### Written task
Write out the following records verbatim, leaving every line as it stands.

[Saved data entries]

^^^^

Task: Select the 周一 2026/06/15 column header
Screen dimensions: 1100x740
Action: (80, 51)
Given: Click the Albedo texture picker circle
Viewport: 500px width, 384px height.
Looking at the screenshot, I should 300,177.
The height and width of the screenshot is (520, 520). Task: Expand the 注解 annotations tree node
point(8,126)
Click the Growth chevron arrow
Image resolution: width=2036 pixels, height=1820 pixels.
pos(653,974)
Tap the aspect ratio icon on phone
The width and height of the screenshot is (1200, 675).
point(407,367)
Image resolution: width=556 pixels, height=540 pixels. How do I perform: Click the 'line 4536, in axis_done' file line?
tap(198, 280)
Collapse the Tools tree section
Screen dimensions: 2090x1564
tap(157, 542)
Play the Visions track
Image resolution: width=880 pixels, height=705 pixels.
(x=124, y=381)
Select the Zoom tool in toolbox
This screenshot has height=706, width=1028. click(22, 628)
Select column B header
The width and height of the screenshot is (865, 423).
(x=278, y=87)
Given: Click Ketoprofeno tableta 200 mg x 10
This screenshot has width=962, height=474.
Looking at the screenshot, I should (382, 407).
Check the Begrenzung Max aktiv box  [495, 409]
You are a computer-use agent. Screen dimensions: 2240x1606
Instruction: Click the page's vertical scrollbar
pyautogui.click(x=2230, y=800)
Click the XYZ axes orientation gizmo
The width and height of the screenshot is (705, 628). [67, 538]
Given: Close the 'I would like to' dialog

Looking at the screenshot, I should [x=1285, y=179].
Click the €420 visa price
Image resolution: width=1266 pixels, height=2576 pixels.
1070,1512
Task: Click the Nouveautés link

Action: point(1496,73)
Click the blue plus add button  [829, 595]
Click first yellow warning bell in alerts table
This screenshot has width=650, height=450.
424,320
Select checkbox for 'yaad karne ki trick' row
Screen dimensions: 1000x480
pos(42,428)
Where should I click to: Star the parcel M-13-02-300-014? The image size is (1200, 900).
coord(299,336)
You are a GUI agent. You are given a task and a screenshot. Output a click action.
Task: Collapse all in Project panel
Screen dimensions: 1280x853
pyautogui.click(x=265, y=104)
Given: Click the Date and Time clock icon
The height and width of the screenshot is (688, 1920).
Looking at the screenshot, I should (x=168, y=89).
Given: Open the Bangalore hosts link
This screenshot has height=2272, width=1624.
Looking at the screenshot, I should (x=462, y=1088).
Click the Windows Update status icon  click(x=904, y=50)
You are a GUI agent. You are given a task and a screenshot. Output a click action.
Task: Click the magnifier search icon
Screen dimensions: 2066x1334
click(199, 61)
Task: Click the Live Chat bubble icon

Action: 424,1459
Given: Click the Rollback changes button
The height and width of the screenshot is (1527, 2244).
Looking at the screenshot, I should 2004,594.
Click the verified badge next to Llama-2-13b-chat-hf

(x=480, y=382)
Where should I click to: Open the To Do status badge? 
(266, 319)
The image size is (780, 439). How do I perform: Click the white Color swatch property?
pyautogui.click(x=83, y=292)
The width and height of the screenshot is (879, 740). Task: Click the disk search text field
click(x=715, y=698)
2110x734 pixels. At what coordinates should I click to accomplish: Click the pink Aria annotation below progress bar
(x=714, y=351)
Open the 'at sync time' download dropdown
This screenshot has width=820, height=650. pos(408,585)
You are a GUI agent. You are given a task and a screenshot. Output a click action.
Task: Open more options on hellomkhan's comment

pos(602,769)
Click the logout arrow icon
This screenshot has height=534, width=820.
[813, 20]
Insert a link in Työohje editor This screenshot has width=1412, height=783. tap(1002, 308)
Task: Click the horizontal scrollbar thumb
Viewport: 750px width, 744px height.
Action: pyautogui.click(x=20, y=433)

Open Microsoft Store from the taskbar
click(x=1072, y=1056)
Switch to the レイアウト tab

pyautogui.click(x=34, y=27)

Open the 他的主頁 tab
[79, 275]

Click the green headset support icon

^^^^

### Solution to the problem
Task: Select the 周一 2026/06/15 column header
Screen dimensions: 1100x740
Action: (80, 51)
Given: Click the Albedo texture picker circle
Viewport: 500px width, 384px height.
Looking at the screenshot, I should 300,177.
The height and width of the screenshot is (520, 520). Task: Expand the 注解 annotations tree node
point(8,126)
Click the Growth chevron arrow
Image resolution: width=2036 pixels, height=1820 pixels.
pos(653,974)
Tap the aspect ratio icon on phone
The width and height of the screenshot is (1200, 675).
point(407,367)
Image resolution: width=556 pixels, height=540 pixels. How do I perform: Click the 'line 4536, in axis_done' file line?
tap(198, 280)
Collapse the Tools tree section
Screen dimensions: 2090x1564
tap(157, 542)
Play the Visions track
Image resolution: width=880 pixels, height=705 pixels.
(x=124, y=381)
Select the Zoom tool in toolbox
This screenshot has height=706, width=1028. click(22, 628)
Select column B header
The width and height of the screenshot is (865, 423).
(x=278, y=87)
Given: Click Ketoprofeno tableta 200 mg x 10
This screenshot has width=962, height=474.
Looking at the screenshot, I should (382, 407).
Check the Begrenzung Max aktiv box  [495, 409]
You are a computer-use agent. Screen dimensions: 2240x1606
Instruction: Click the page's vertical scrollbar
pyautogui.click(x=2230, y=800)
Click the XYZ axes orientation gizmo
The width and height of the screenshot is (705, 628). [67, 538]
Given: Close the 'I would like to' dialog

Looking at the screenshot, I should [x=1285, y=179].
Click the €420 visa price
Image resolution: width=1266 pixels, height=2576 pixels.
1070,1512
Task: Click the Nouveautés link

Action: point(1496,73)
Click the blue plus add button  [829, 595]
Click first yellow warning bell in alerts table
This screenshot has width=650, height=450.
424,320
Select checkbox for 'yaad karne ki trick' row
Screen dimensions: 1000x480
pos(42,428)
Where should I click to: Star the parcel M-13-02-300-014? The image size is (1200, 900).
coord(299,336)
You are a GUI agent. You are given a task and a screenshot. Output a click action.
Task: Collapse all in Project panel
Screen dimensions: 1280x853
pyautogui.click(x=265, y=104)
Given: Click the Date and Time clock icon
The height and width of the screenshot is (688, 1920).
Looking at the screenshot, I should (x=168, y=89).
Given: Open the Bangalore hosts link
This screenshot has height=2272, width=1624.
Looking at the screenshot, I should (x=462, y=1088).
Click the Windows Update status icon  click(x=904, y=50)
You are a GUI agent. You are given a task and a screenshot. Output a click action.
Task: Click the magnifier search icon
Screen dimensions: 2066x1334
click(199, 61)
Task: Click the Live Chat bubble icon

Action: 424,1459
Given: Click the Rollback changes button
The height and width of the screenshot is (1527, 2244).
Looking at the screenshot, I should 2004,594.
Click the verified badge next to Llama-2-13b-chat-hf

(x=480, y=382)
Where should I click to: Open the To Do status badge? 
(266, 319)
The image size is (780, 439). How do I perform: Click the white Color swatch property?
pyautogui.click(x=83, y=292)
The width and height of the screenshot is (879, 740). Task: Click the disk search text field
click(x=715, y=698)
2110x734 pixels. At what coordinates should I click to accomplish: Click the pink Aria annotation below progress bar
(x=714, y=351)
Open the 'at sync time' download dropdown
This screenshot has width=820, height=650. pos(408,585)
You are a GUI agent. You are given a task and a screenshot. Output a click action.
Task: Open more options on hellomkhan's comment

pos(602,769)
Click the logout arrow icon
This screenshot has height=534, width=820.
[813, 20]
Insert a link in Työohje editor This screenshot has width=1412, height=783. tap(1002, 308)
Task: Click the horizontal scrollbar thumb
Viewport: 750px width, 744px height.
Action: pyautogui.click(x=20, y=433)

Open Microsoft Store from the taskbar
click(x=1072, y=1056)
Switch to the レイアウト tab

pyautogui.click(x=34, y=27)

Open the 他的主頁 tab
[79, 275]

Click the green headset support icon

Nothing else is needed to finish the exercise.